The woman’s name turned out to be Sarit, and the next day Daniel insisted that they go to the funeral. He said that they needed closure, and that, as far as he was concerned, it was either a funeral or couples therapy. Romi had no desire to go to the funeral, but therapy sounded even worse, like a cross between mud wrestling and divorce court. Daniel typed the cemetery’s address into Waze, and they hardly spoke the whole way there. When they arrived, he insisted on buying flowers from some religious guy who was selling half-wilted bunches out of black buckets. There were maybe ten other people there, and the only one she recognized was the cleaner from the lobby, who hurried over and said that it was totally unacceptable that she’d left before the police got there yesterday. Instead of standing by her and telling the cleaner to leave her alone, Daniel nodded and said, “You’re right, you’re right,” and the cleaner walked away and came back a minute later with an elderly couple whose eyes were puffy. “You see?” he said, gesturing at Romi. “This is the neighbor I told you about, who saw your daughter fall.” The elderly man nodded and held out his hand, and, even though Romi and Daniel were very strict about social distancing, they both shook his hand. “I’m Isaac,” he said, “and this is Shoshana.” After a moment, perhaps because no one else said anything, he added, “We’re Sarit’s parents,” and, as soon as he said that, Shoshana started crying. “When she fell,” Isaac asked Romi, “could you see her? Her face?” Romi didn’t answer. She didn’t know what to say, and she hoped that, if she waited long enough, Daniel would say something to get her out of it. But Daniel was quiet, and they all stood in silence, except for the mother, who kept weeping.

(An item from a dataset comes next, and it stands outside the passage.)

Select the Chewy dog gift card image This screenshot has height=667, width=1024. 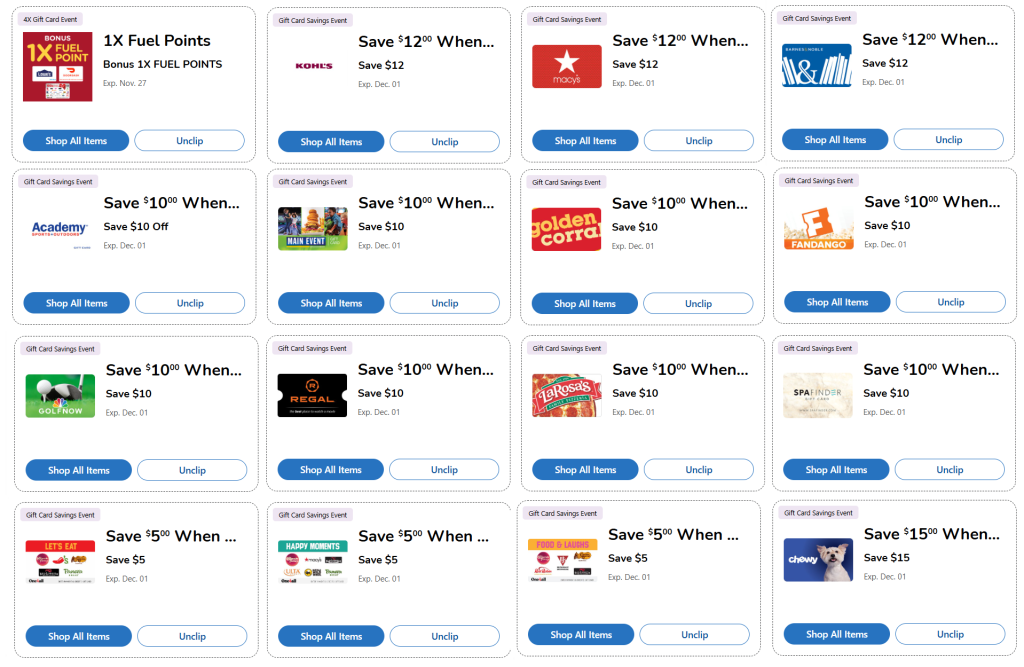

That night, Daniel fell asleep instantly and started snoring. Romi lay awake in bed for almost an hour, and then she got up, rolled a joint, and went out onto the balcony. A friend of Daniel’s had sold them the pot; it smelled like cookies and was really potent. Romi looked down over the railing and tried to find the spot where the Sarit woman had hit the ground. At the funeral, the cleaner had talked about how the gray sidewalk had been covered with blood, but now, from seven floors up, everything looked clean and fresh, and a young couple were standing there making out.

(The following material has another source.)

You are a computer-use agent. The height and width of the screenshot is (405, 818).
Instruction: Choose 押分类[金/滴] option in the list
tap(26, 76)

When Romi had told Daniel that she was angry at the woman for deciding to kill herself right as she was walking up, Daniel said that she was self-centered and it was time for her to grasp that not everything in the world had to do with her. But now, as she watched the couple practically fucking on the neatly trimmed hedge in front of her building, she couldn’t help thinking that it definitely did have something to do with her. And that maybe Sarit had once believed that the new smell coming from the walls and the gleaming white marble in the lobby would restart her life, and then, when she’d looked out and seen Romi coming back from the coffee shop in her sweats, she’d had the impression, from that high-up vantage point, that Romi was happy and living in a perfect marriage, that she and Daniel were as close as the two paper cups in her coffee carrier. And maybe Sarit couldn’t take it anymore, so she’d jumped out the window in order to ruin everything for Romi. Just as Romi was dying to plummet onto those moaning lovers and knock the lust out of them.